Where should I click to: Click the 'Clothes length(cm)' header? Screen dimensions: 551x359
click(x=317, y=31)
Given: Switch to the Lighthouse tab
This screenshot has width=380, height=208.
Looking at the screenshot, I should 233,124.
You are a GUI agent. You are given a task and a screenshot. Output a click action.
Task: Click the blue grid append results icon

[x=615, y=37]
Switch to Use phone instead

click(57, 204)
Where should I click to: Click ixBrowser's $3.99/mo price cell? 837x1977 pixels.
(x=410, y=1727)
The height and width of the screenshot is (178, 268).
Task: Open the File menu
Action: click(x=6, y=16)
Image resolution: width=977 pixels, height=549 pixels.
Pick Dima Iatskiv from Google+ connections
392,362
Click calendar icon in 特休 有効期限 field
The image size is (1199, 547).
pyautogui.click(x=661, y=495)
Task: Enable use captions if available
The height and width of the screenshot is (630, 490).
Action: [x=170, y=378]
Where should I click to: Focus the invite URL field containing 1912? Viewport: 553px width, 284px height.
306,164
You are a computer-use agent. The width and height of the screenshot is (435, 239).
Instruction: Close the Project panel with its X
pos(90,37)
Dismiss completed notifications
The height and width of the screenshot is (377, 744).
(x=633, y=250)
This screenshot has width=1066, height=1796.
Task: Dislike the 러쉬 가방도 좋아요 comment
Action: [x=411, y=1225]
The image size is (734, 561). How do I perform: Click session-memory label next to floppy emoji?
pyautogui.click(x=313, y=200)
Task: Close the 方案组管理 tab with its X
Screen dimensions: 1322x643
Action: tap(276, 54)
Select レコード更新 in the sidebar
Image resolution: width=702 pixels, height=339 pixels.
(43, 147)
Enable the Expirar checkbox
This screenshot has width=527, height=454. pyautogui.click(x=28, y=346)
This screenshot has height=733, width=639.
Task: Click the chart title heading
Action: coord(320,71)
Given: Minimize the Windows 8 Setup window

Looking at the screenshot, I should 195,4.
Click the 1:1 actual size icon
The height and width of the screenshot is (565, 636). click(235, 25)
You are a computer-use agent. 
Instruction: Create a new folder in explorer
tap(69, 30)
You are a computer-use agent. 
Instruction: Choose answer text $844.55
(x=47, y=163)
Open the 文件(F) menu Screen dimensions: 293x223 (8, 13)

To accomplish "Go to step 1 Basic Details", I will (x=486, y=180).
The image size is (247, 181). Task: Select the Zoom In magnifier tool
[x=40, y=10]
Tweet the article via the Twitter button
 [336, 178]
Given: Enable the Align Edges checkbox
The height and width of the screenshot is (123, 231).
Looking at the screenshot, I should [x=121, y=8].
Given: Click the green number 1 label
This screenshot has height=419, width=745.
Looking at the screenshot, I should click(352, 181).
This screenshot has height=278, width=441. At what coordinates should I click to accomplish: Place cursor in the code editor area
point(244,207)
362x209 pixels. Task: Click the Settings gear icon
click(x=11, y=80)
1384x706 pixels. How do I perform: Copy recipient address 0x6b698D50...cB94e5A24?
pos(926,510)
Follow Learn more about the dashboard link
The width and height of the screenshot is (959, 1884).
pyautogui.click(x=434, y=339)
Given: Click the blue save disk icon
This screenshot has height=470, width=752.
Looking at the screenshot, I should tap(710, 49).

▶ Problem to work on
Repeat the records verbatim, every one of them.

▶ Task solution
Where should I click to: Click the 'Clothes length(cm)' header? Screen dimensions: 551x359
click(x=317, y=31)
Given: Switch to the Lighthouse tab
This screenshot has width=380, height=208.
Looking at the screenshot, I should 233,124.
You are a GUI agent. You are given a task and a screenshot. Output a click action.
Task: Click the blue grid append results icon

[x=615, y=37]
Switch to Use phone instead

click(57, 204)
Where should I click to: Click ixBrowser's $3.99/mo price cell? 837x1977 pixels.
(x=410, y=1727)
The height and width of the screenshot is (178, 268).
Task: Open the File menu
Action: click(x=6, y=16)
Image resolution: width=977 pixels, height=549 pixels.
Pick Dima Iatskiv from Google+ connections
392,362
Click calendar icon in 特休 有効期限 field
The image size is (1199, 547).
pyautogui.click(x=661, y=495)
Task: Enable use captions if available
The height and width of the screenshot is (630, 490).
Action: [x=170, y=378]
Where should I click to: Focus the invite URL field containing 1912? Viewport: 553px width, 284px height.
306,164
You are a computer-use agent. The width and height of the screenshot is (435, 239).
Instruction: Close the Project panel with its X
pos(90,37)
Dismiss completed notifications
The height and width of the screenshot is (377, 744).
(x=633, y=250)
This screenshot has width=1066, height=1796.
Task: Dislike the 러쉬 가방도 좋아요 comment
Action: [x=411, y=1225]
The image size is (734, 561). How do I perform: Click session-memory label next to floppy emoji?
pyautogui.click(x=313, y=200)
Task: Close the 方案组管理 tab with its X
Screen dimensions: 1322x643
Action: tap(276, 54)
Select レコード更新 in the sidebar
Image resolution: width=702 pixels, height=339 pixels.
(43, 147)
Enable the Expirar checkbox
This screenshot has width=527, height=454. pyautogui.click(x=28, y=346)
This screenshot has height=733, width=639.
Task: Click the chart title heading
Action: coord(320,71)
Given: Minimize the Windows 8 Setup window

Looking at the screenshot, I should 195,4.
Click the 1:1 actual size icon
The height and width of the screenshot is (565, 636). click(235, 25)
You are a computer-use agent. 
Instruction: Create a new folder in explorer
tap(69, 30)
You are a computer-use agent. 
Instruction: Choose answer text $844.55
(x=47, y=163)
Open the 文件(F) menu Screen dimensions: 293x223 (8, 13)

To accomplish "Go to step 1 Basic Details", I will (x=486, y=180).
The image size is (247, 181). Task: Select the Zoom In magnifier tool
[x=40, y=10]
Tweet the article via the Twitter button
 [336, 178]
Given: Enable the Align Edges checkbox
The height and width of the screenshot is (123, 231).
Looking at the screenshot, I should [x=121, y=8].
Given: Click the green number 1 label
This screenshot has height=419, width=745.
Looking at the screenshot, I should click(352, 181).
This screenshot has height=278, width=441. At what coordinates should I click to accomplish: Place cursor in the code editor area
point(244,207)
362x209 pixels. Task: Click the Settings gear icon
click(x=11, y=80)
1384x706 pixels. How do I perform: Copy recipient address 0x6b698D50...cB94e5A24?
pos(926,510)
Follow Learn more about the dashboard link
The width and height of the screenshot is (959, 1884).
pyautogui.click(x=434, y=339)
Given: Click the blue save disk icon
This screenshot has height=470, width=752.
Looking at the screenshot, I should tap(710, 49).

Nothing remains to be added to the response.